[Collected data entries]
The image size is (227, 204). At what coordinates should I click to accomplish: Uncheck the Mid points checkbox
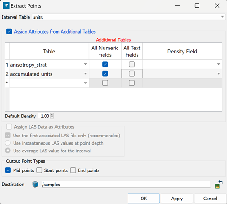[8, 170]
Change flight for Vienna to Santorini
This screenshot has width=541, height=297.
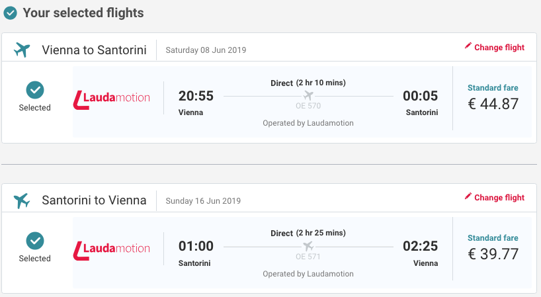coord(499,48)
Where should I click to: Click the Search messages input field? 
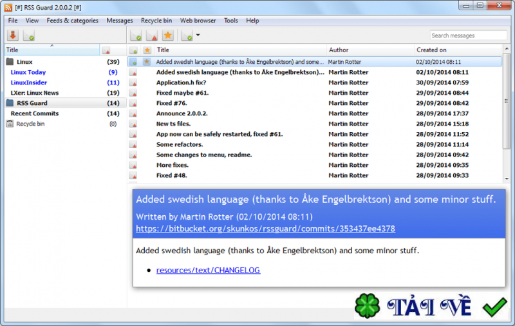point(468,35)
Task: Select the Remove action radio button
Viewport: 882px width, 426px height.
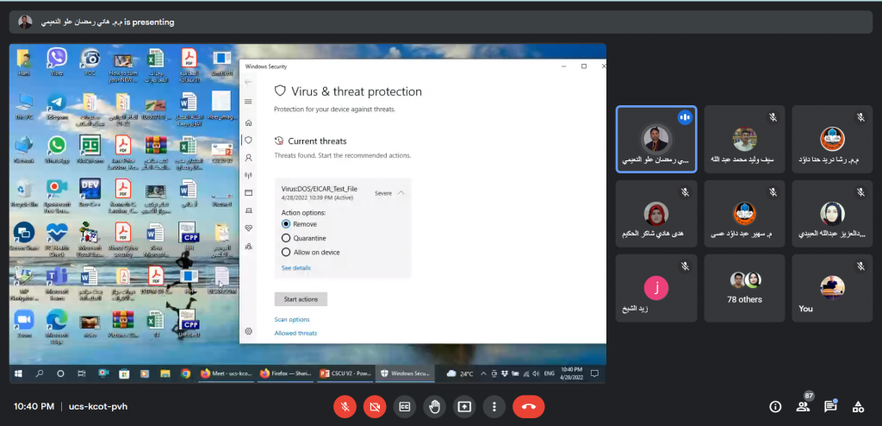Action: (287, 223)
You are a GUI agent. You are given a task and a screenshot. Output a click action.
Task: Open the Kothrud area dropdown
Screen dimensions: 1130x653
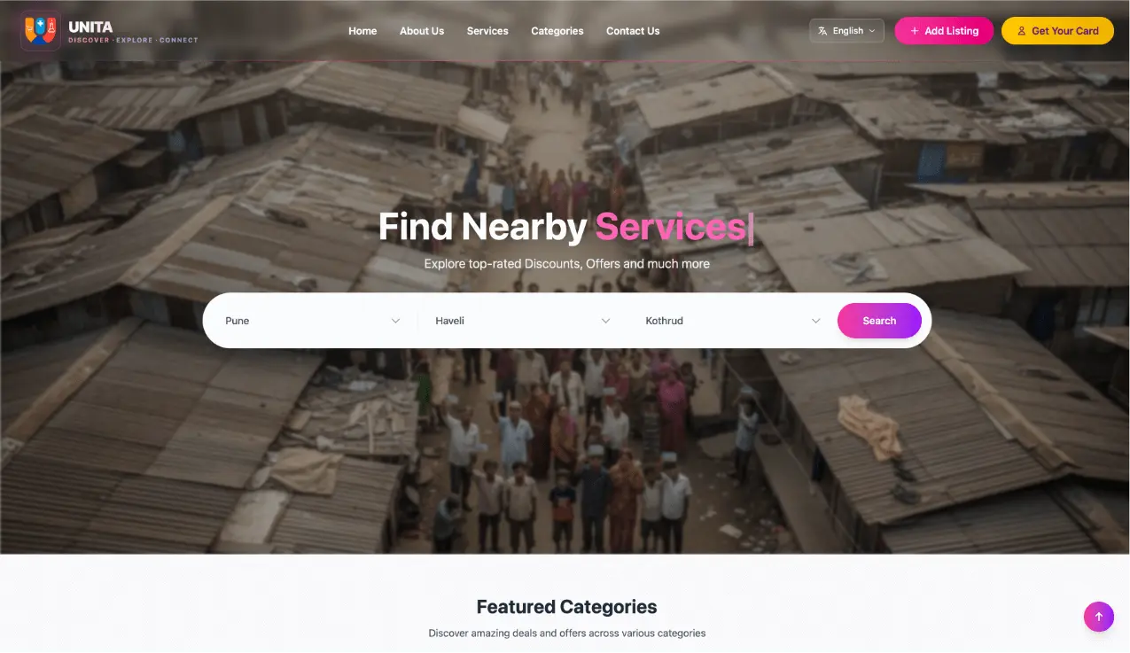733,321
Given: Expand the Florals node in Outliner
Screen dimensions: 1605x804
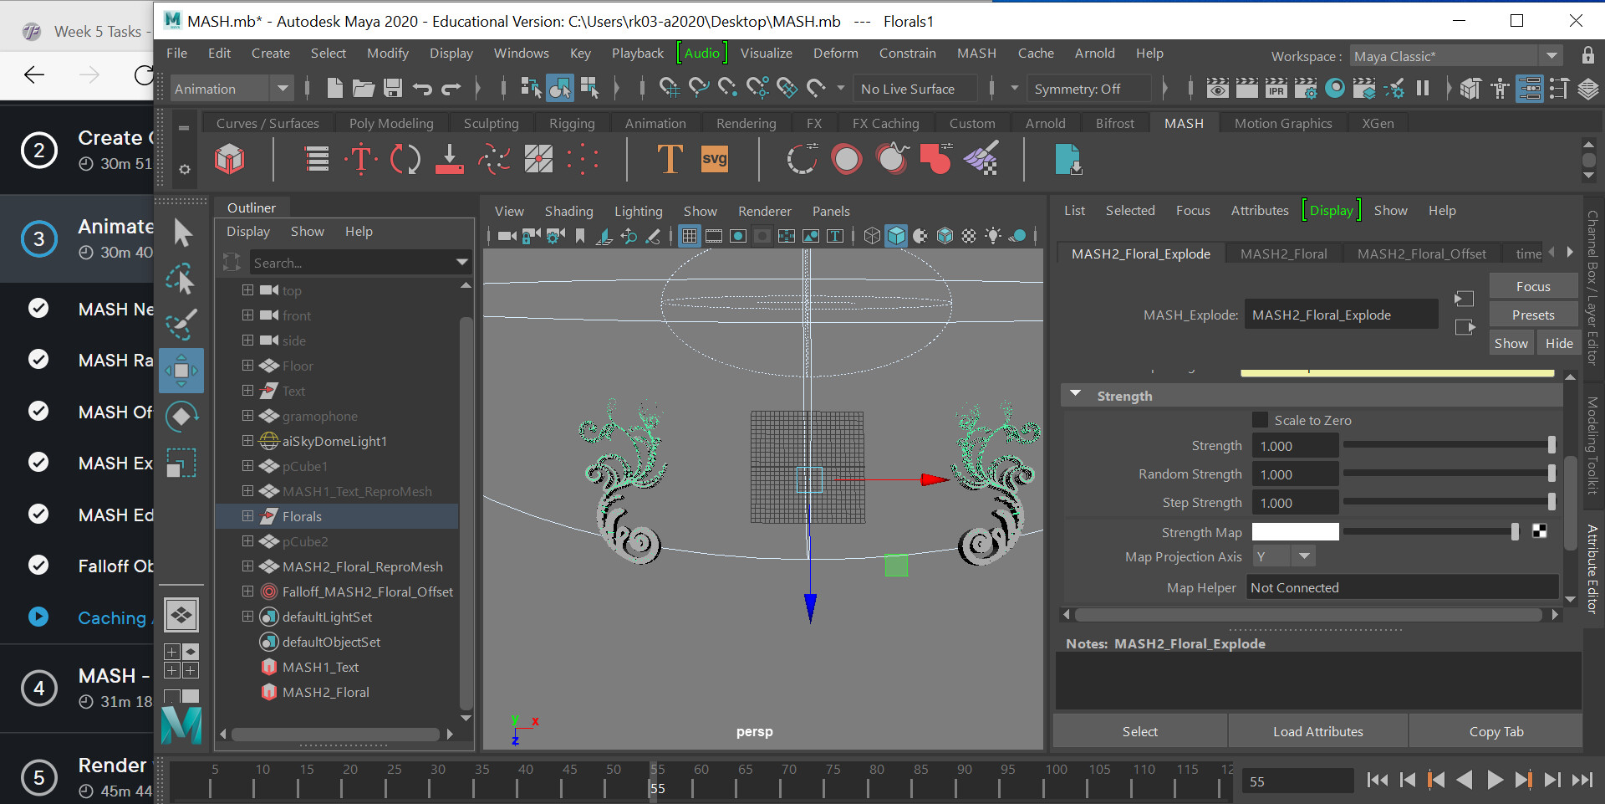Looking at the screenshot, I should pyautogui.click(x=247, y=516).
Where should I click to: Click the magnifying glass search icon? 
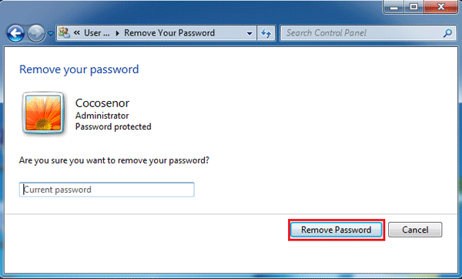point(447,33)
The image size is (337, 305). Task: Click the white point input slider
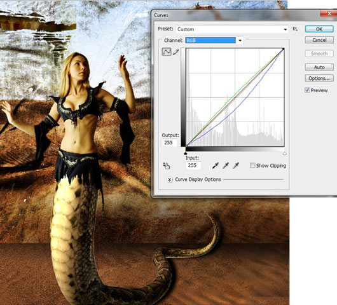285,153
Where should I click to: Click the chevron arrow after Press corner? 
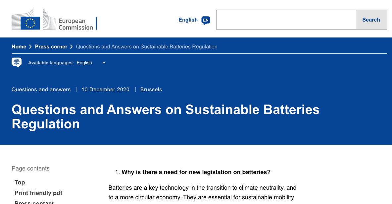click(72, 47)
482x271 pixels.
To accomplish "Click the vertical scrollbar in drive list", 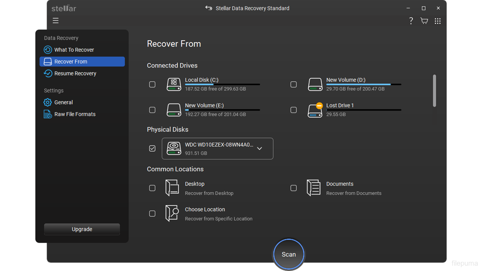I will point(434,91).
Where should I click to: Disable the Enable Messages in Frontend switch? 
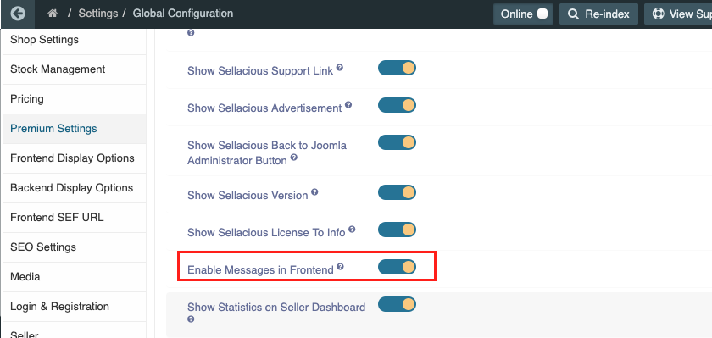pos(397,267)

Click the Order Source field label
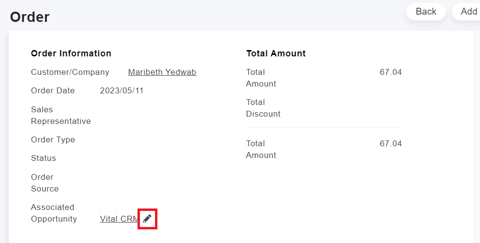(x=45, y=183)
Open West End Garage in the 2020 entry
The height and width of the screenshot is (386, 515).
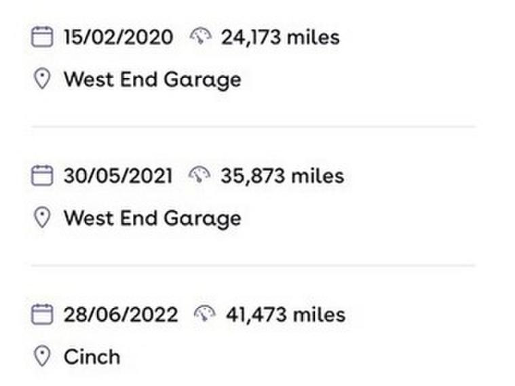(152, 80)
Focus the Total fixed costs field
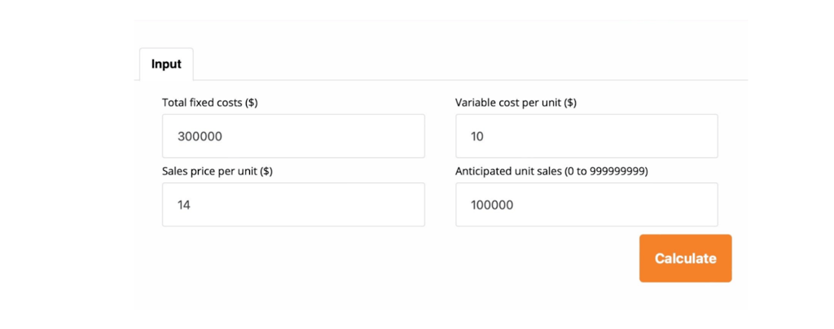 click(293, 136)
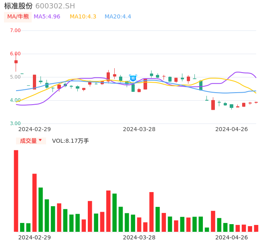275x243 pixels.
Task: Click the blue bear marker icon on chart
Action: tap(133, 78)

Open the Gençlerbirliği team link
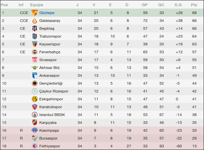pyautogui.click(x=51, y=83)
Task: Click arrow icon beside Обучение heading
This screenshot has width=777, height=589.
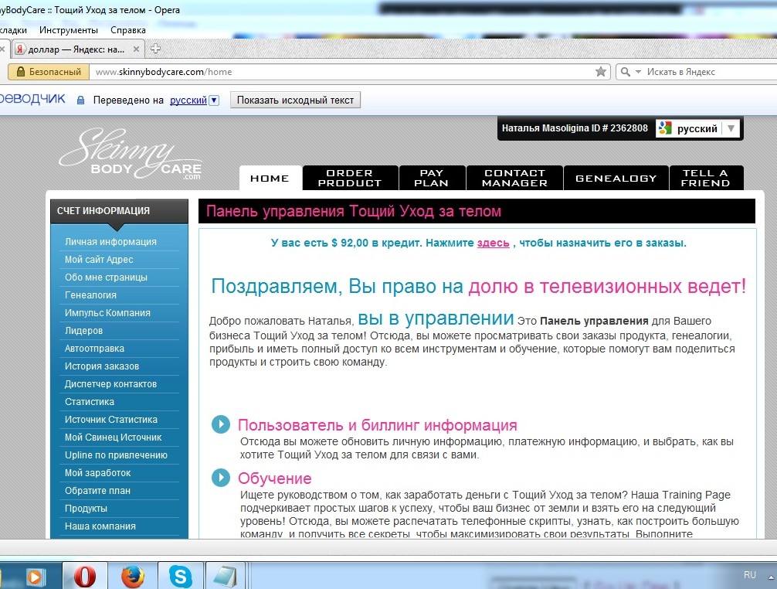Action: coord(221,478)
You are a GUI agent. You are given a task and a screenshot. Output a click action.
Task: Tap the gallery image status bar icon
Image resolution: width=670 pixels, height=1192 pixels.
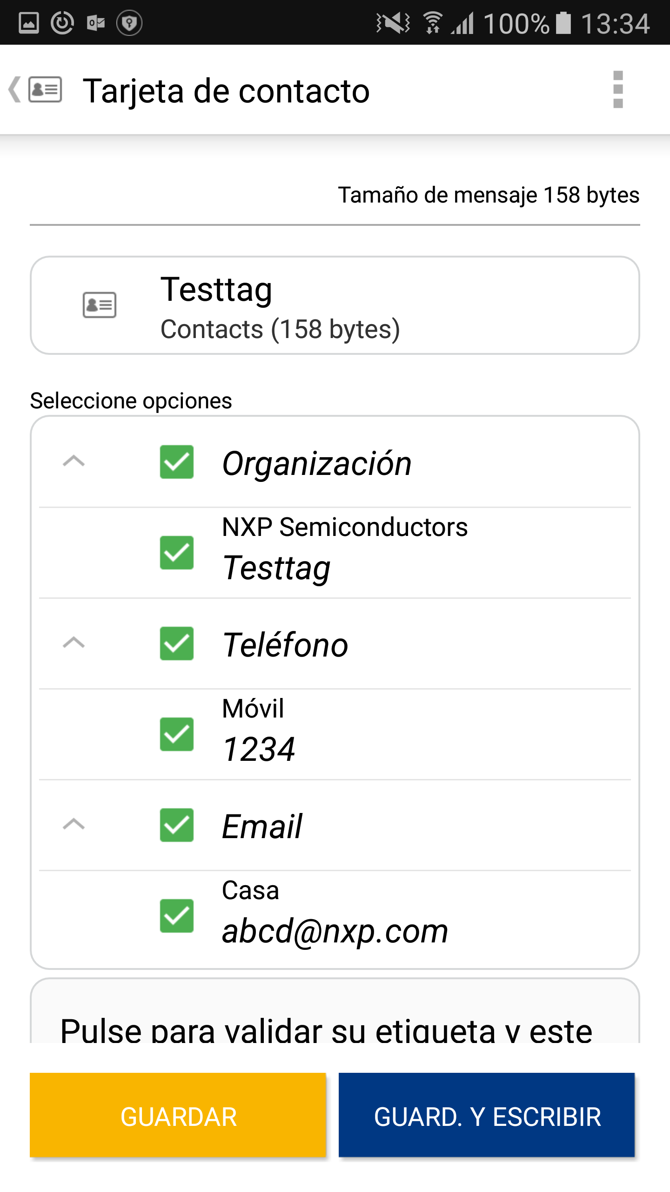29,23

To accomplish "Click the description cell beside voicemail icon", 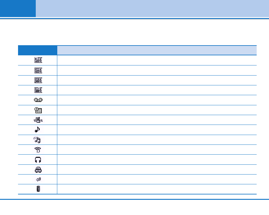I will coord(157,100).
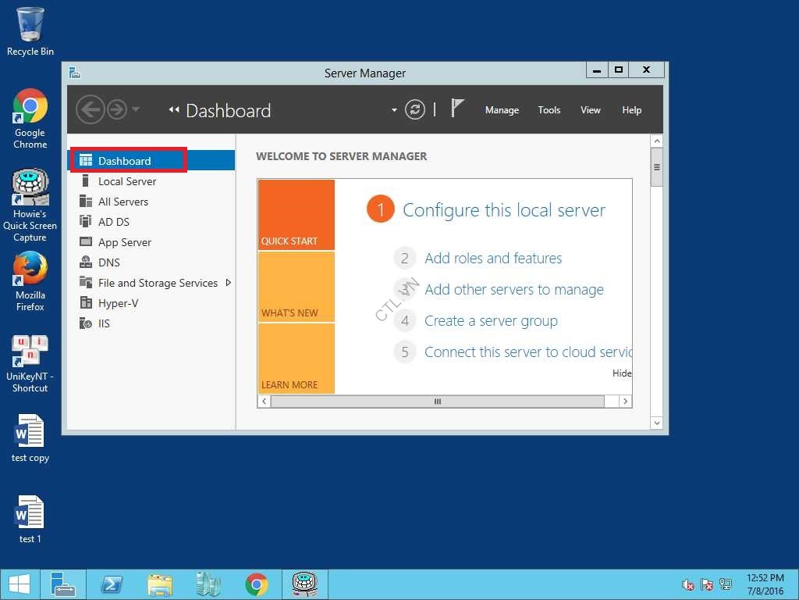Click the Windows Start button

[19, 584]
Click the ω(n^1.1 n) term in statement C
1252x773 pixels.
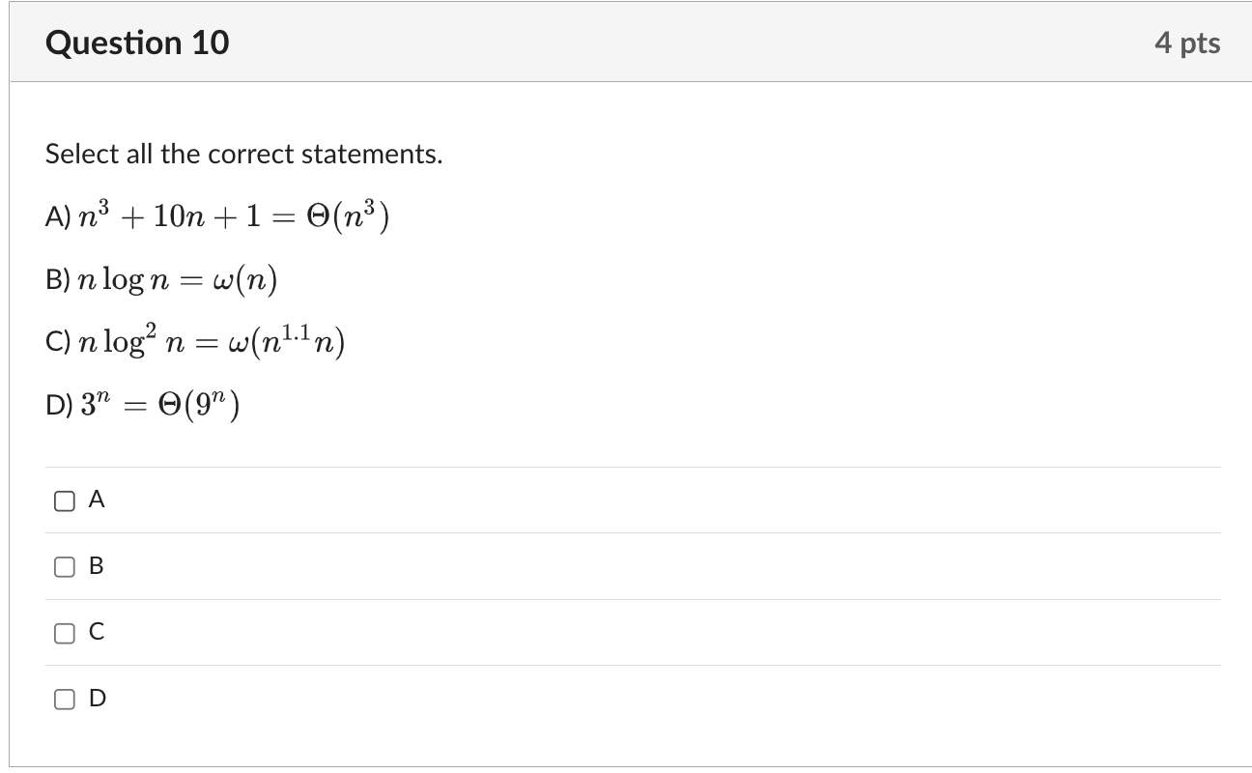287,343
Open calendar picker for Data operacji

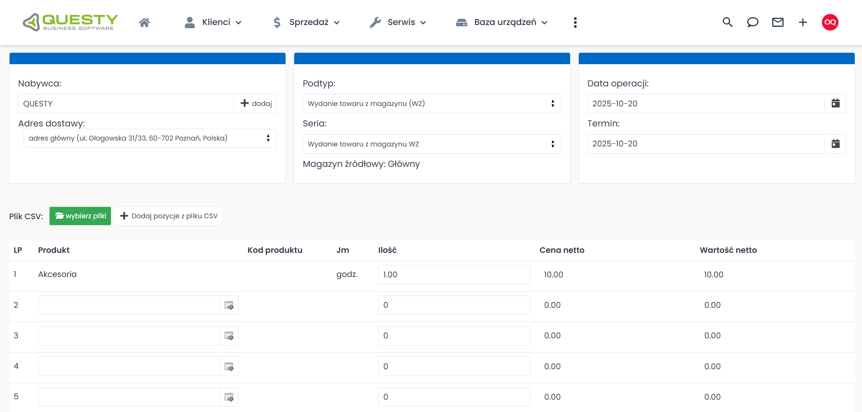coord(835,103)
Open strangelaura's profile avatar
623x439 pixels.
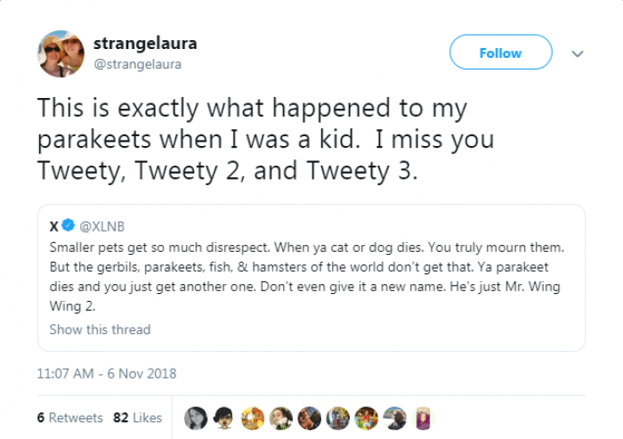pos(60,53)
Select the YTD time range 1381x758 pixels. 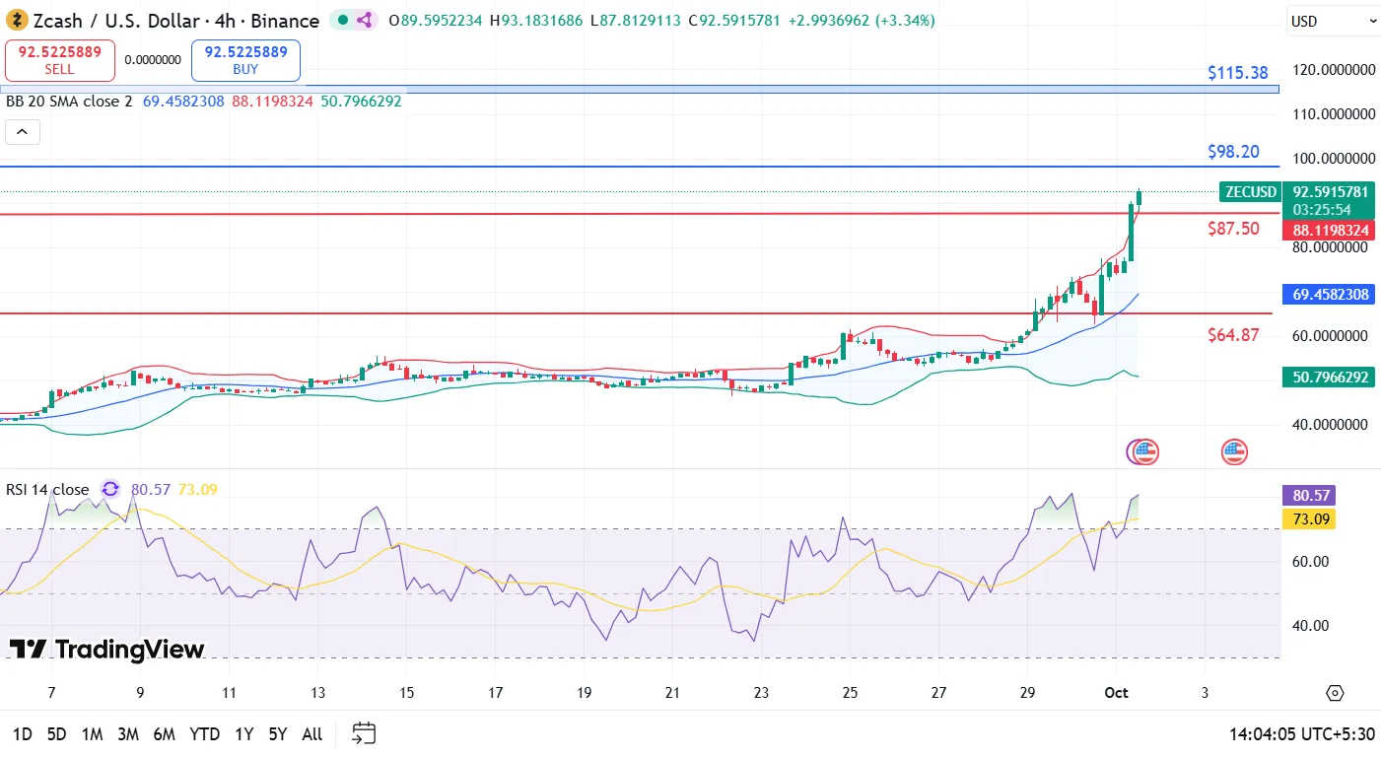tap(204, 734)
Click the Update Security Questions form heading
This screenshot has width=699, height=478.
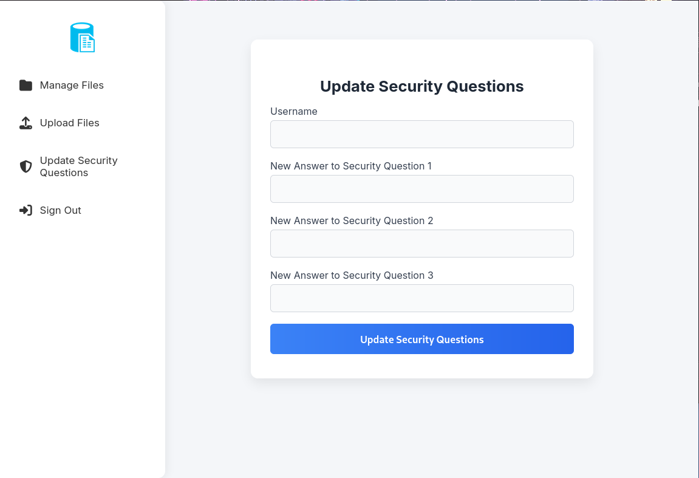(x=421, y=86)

--- What you will do ---
Using the entries above, repeat exactly the lines from the one with "Where should I click to: Click the Search" to the one with "Task: Open the Kothrud area dropdown", both included, and leave the pictures behind.

--- Solution to this task ---
Where should I click to: Click the Search messages input field? 
point(468,35)
Task: Select the Remove action radio button
Viewport: 882px width, 426px height.
Action: (287, 223)
You are a GUI agent. You are given a task and a screenshot. Output a click action.
Task: Open the Kothrud area dropdown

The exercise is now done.